Understanding Deep Push-Ups
Deep push-ups are essentially standard push-ups performed with an increased range of motion. This additional depth can enhance muscle activation and overall strength gains, as shown in the YouTube reference: ![Part of a video titled DEEP PUSH UPS For Beginners In 1 Minute - YouTube]()
Key Steps
Step | Description |
---|---|
Starting Position | Begin in a standard push-up position with hands shoulder-width apart, body in a straight line from head to heels, and core engaged. |
Lowering Phase | Slowly lower your body, allowing your chest to go beyond your hand level until your sternum gently touches the floor. Inhale as you descend. |
Pushing Phase | Push back up to the starting position, exhaling as you do so. Maintain a straight line and engage your core. |
Tips for Success
- Control the Movement: Avoid dropping to the bottom. Focus on a smooth, controlled descent and ascent.

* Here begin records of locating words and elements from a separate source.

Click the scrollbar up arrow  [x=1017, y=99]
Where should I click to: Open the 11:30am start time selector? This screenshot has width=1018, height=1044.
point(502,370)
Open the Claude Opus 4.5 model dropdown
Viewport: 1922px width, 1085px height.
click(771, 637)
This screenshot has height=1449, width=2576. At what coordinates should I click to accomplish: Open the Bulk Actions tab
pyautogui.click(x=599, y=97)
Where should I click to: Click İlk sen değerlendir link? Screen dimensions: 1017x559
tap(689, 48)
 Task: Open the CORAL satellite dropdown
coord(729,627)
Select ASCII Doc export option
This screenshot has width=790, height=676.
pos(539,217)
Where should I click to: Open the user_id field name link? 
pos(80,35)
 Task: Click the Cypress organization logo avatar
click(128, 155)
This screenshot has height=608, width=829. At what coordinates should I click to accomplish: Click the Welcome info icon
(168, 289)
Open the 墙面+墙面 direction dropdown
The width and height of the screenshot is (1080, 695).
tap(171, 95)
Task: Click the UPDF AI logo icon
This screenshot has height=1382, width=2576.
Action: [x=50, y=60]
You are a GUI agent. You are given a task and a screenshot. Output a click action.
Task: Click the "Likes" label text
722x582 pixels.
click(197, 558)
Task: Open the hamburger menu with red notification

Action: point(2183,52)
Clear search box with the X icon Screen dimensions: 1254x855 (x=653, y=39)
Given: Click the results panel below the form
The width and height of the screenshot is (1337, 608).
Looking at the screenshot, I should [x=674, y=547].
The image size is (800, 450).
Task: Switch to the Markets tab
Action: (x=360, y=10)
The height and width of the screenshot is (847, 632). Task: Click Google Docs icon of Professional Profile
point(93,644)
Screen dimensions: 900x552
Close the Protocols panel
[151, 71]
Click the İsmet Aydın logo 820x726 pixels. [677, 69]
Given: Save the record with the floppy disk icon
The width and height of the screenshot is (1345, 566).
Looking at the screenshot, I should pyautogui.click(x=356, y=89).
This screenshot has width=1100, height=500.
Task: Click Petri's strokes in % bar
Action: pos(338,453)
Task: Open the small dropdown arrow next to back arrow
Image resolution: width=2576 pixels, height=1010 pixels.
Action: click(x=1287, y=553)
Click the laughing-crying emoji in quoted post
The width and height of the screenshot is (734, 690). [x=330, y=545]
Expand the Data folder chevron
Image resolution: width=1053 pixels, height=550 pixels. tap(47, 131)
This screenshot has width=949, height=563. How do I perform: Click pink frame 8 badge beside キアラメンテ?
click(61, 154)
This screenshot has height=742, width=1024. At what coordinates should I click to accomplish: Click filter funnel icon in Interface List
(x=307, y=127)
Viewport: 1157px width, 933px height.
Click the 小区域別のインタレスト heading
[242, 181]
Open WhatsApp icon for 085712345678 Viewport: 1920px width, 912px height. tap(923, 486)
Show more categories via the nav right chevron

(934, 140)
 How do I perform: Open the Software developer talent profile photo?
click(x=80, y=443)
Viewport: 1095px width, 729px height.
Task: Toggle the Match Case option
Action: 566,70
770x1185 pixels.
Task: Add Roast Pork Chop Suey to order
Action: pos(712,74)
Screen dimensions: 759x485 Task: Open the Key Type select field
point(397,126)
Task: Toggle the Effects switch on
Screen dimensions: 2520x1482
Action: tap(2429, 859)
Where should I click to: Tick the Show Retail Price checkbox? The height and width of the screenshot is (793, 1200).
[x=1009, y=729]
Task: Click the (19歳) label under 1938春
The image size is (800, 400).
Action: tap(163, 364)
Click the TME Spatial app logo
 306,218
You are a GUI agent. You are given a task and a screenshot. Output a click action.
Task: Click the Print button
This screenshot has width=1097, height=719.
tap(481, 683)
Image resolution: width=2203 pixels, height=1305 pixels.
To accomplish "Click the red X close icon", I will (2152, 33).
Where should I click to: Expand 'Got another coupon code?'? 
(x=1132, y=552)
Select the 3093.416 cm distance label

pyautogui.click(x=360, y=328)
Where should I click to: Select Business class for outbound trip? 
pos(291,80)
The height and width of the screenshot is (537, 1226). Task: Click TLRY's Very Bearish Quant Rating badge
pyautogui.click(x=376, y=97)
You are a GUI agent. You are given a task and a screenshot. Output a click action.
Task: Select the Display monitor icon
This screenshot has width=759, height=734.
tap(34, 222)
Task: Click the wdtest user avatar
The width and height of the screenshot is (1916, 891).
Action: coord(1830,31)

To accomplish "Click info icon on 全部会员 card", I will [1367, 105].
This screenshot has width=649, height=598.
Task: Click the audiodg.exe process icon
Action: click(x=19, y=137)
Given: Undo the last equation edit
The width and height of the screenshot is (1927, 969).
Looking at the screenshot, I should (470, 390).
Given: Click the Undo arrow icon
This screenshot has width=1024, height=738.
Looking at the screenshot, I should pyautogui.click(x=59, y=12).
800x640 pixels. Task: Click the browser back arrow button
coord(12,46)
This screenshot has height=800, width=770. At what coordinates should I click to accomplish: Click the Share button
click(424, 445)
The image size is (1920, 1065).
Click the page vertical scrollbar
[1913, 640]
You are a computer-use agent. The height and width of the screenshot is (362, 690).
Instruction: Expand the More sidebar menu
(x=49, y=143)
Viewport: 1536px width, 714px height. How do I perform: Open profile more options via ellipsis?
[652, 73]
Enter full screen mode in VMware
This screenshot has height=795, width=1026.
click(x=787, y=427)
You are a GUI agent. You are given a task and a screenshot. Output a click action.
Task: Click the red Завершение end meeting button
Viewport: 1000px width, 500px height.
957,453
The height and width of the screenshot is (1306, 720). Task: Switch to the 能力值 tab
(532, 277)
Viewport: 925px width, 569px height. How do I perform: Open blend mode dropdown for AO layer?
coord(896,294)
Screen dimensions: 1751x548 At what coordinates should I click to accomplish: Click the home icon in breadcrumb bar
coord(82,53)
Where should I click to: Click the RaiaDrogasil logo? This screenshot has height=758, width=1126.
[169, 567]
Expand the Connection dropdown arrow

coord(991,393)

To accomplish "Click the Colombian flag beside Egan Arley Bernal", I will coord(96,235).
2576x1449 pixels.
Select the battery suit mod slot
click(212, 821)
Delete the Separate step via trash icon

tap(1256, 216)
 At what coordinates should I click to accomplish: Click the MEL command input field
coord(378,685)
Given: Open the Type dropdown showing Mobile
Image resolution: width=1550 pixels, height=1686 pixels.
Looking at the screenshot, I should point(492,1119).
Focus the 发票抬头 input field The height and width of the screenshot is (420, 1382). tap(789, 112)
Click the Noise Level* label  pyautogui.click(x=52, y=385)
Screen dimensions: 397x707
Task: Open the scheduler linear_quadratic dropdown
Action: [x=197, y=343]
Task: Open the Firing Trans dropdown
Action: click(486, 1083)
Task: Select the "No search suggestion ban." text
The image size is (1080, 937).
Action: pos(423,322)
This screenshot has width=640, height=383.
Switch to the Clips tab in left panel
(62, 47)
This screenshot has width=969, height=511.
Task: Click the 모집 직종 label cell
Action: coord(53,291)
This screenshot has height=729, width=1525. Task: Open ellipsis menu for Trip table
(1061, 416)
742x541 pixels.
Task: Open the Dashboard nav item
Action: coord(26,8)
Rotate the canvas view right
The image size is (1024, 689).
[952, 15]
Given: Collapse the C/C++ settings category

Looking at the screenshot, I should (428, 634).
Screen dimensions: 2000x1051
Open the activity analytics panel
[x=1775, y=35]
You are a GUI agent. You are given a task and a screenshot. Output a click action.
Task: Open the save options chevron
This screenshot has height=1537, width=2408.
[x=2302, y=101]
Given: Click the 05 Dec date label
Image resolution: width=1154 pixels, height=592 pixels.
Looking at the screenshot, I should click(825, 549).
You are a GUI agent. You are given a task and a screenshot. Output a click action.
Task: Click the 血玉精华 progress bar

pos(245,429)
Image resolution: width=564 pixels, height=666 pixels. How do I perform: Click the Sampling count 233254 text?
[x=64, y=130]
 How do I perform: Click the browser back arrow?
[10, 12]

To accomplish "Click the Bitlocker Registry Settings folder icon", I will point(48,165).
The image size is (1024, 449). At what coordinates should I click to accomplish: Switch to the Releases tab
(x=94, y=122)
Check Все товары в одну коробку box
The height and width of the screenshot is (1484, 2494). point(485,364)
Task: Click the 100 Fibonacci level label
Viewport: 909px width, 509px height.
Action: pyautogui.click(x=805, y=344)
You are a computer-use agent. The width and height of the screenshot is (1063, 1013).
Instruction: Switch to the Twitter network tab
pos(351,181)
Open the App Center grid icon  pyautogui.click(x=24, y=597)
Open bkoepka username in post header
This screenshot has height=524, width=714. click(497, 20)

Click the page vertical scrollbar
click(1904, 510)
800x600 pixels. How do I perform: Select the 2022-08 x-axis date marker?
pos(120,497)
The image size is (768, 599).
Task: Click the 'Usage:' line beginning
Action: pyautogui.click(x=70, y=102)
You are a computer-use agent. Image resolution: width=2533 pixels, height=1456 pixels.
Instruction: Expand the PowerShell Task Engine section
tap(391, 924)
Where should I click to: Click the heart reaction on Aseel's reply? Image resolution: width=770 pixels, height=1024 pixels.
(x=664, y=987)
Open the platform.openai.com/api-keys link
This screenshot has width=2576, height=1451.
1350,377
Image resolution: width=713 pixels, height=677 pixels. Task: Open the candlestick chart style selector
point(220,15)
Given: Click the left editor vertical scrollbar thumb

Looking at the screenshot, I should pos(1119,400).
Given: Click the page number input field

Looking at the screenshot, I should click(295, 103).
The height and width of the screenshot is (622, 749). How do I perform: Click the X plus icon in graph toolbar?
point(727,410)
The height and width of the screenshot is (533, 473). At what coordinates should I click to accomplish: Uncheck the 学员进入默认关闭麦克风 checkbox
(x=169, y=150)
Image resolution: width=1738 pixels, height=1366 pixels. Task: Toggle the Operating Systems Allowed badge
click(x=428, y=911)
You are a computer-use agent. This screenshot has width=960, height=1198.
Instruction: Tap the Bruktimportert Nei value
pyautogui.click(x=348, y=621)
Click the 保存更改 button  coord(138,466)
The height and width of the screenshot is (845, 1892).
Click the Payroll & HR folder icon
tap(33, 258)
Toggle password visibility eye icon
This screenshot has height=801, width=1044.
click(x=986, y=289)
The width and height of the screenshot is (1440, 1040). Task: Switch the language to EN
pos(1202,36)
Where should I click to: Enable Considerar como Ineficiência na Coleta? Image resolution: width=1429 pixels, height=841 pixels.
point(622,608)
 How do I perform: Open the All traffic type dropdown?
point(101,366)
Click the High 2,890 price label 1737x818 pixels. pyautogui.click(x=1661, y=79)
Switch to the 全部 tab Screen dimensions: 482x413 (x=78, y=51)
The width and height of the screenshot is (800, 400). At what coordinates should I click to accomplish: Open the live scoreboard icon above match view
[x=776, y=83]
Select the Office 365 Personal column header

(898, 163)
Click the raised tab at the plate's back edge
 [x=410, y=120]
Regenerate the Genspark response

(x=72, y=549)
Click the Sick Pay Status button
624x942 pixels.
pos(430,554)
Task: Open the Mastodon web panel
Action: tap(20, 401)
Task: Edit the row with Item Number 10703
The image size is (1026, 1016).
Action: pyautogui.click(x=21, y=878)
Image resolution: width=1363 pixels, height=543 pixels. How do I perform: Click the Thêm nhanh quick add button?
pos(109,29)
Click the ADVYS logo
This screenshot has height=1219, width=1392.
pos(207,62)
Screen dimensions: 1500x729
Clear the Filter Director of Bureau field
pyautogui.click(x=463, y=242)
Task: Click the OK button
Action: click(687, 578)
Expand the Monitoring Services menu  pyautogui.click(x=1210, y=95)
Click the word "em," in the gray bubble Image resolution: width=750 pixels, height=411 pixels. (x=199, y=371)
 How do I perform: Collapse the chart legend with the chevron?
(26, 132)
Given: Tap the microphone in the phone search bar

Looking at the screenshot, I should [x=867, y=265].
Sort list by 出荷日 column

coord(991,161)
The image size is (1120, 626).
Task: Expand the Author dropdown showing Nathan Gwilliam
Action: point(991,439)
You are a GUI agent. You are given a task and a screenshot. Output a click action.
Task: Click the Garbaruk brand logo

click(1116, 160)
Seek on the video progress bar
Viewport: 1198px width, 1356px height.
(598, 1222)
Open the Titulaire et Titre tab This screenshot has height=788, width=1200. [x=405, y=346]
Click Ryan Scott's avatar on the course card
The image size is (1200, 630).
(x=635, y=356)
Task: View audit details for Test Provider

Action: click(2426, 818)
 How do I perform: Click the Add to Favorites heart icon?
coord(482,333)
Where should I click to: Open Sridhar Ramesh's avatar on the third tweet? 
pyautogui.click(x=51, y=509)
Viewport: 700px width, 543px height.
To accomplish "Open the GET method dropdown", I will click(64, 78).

- Engage Your Core: Keep your core tight throughout the movement to protect your lower back.
- Maintain Proper Form: Ensure your body is in a straight line from head to heels. Avoid sagging in the hips or raising your glutes.
- Breathing: As the video suggests, breathe in as you go down and breathe out as you push back up.
- Progress Gradually: If you are new to deep push-ups, start with a smaller range of motion and gradually increase it as you gain strength and flexibility.
- Listen to Your Body: Stop if you feel any pain and rest as needed.
- Use a Elevated Surface: If you can't go all the way down, you can place your hands on an elevated surface such as a bench to make the movement easier to achieve full range of motion.
By following these steps and tips, you can safely and effectively perform deep push-ups and enhance your strength and fitness.